Objectives: To determine whether an alkaline phosphatase (ALP) flare after androgen deprivation therapy (ADT) is associated with the treatment response in castration-resistant prostate cancer (CRPC) and predicts the prognosis of metastatic prostate cancer (PCa) patients.

Methods: One hundred and nineteen patients diagnosed with metastatic PCa between 2008 and 2017 were retrospectively studied. The ALP flare ratio was calculated as the ratio of ALP levels 1 month after beginning ADT to ALP levels at diagnosis. The association of the ALP flare ratio with the prostate-specific antigen (PSA) response to CRPC treatment (second-generation androgen receptor targeted therapy (ART) or docetaxel), time to CRPC, and overall survival (OS) were investigated.

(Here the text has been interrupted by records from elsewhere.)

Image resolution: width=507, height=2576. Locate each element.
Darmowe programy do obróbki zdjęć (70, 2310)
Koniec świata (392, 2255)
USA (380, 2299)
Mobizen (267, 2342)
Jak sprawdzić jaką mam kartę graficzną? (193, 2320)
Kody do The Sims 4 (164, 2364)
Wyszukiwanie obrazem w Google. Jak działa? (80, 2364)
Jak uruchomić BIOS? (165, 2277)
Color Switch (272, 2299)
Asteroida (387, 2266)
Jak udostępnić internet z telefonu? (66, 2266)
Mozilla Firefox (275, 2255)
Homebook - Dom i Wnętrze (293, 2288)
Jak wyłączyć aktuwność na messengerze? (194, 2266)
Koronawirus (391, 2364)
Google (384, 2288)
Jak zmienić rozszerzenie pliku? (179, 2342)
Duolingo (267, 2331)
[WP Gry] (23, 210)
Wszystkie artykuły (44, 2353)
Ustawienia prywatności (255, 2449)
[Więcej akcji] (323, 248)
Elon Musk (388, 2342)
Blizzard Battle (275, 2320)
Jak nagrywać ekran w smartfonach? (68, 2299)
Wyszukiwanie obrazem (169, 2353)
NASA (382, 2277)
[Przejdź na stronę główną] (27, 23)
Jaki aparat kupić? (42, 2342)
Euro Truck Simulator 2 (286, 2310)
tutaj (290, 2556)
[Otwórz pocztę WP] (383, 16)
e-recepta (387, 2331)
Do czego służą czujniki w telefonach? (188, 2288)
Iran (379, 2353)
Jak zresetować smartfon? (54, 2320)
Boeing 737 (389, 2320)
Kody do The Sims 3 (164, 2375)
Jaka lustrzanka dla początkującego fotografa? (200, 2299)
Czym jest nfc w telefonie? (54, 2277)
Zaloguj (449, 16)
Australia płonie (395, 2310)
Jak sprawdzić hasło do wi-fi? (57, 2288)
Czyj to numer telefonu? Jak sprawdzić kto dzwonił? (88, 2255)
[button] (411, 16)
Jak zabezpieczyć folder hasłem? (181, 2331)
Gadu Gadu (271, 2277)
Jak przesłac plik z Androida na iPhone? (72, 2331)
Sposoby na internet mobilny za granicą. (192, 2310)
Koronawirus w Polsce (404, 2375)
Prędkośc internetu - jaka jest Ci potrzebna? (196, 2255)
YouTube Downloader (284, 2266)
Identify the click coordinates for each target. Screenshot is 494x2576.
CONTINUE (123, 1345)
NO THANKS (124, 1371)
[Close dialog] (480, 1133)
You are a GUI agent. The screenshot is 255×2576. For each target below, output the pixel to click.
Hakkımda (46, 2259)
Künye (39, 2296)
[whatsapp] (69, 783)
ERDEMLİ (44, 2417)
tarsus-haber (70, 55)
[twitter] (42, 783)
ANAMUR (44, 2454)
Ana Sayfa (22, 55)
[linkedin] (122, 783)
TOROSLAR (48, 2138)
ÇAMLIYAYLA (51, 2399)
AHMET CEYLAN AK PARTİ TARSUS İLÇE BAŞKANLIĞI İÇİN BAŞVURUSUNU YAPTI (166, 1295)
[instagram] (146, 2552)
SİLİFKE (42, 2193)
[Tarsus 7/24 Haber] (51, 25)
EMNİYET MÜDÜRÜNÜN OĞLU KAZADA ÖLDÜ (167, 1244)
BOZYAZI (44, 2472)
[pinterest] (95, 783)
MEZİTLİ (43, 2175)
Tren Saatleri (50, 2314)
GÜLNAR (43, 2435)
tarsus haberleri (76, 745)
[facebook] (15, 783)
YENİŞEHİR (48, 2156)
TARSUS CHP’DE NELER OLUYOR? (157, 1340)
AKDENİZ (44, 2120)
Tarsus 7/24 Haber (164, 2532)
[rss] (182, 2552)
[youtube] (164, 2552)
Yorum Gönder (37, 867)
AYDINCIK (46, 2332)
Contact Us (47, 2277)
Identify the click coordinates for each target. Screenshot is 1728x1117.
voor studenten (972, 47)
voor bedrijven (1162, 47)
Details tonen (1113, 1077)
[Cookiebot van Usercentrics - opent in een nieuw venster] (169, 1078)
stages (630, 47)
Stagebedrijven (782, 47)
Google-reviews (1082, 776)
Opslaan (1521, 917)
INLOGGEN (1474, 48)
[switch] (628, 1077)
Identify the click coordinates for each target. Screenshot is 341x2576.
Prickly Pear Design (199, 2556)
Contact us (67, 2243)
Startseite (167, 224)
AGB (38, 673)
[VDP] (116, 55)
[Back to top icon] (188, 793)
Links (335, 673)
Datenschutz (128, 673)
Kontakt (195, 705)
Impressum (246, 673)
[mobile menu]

Results: The time to CRPC and OS was significantly longer in patients with an ALP flare ratio less than 1.33 compared to a ratio more than 1.33. No difference in PSA response was seen regarding the ALP flare ratio in both ART and docetaxel treatment. Second-generation ART-treated patients with a low ALP flare ratio showed longer OS than those with a higher ALP flare ratio (p=0.0367). However, no difference was seen between a high and low ALP flare ratio (p=0.8054) in docetaxel-treated patients. The ALP flare ratio was the most significant prognostic factor for OS (p < 0.0001).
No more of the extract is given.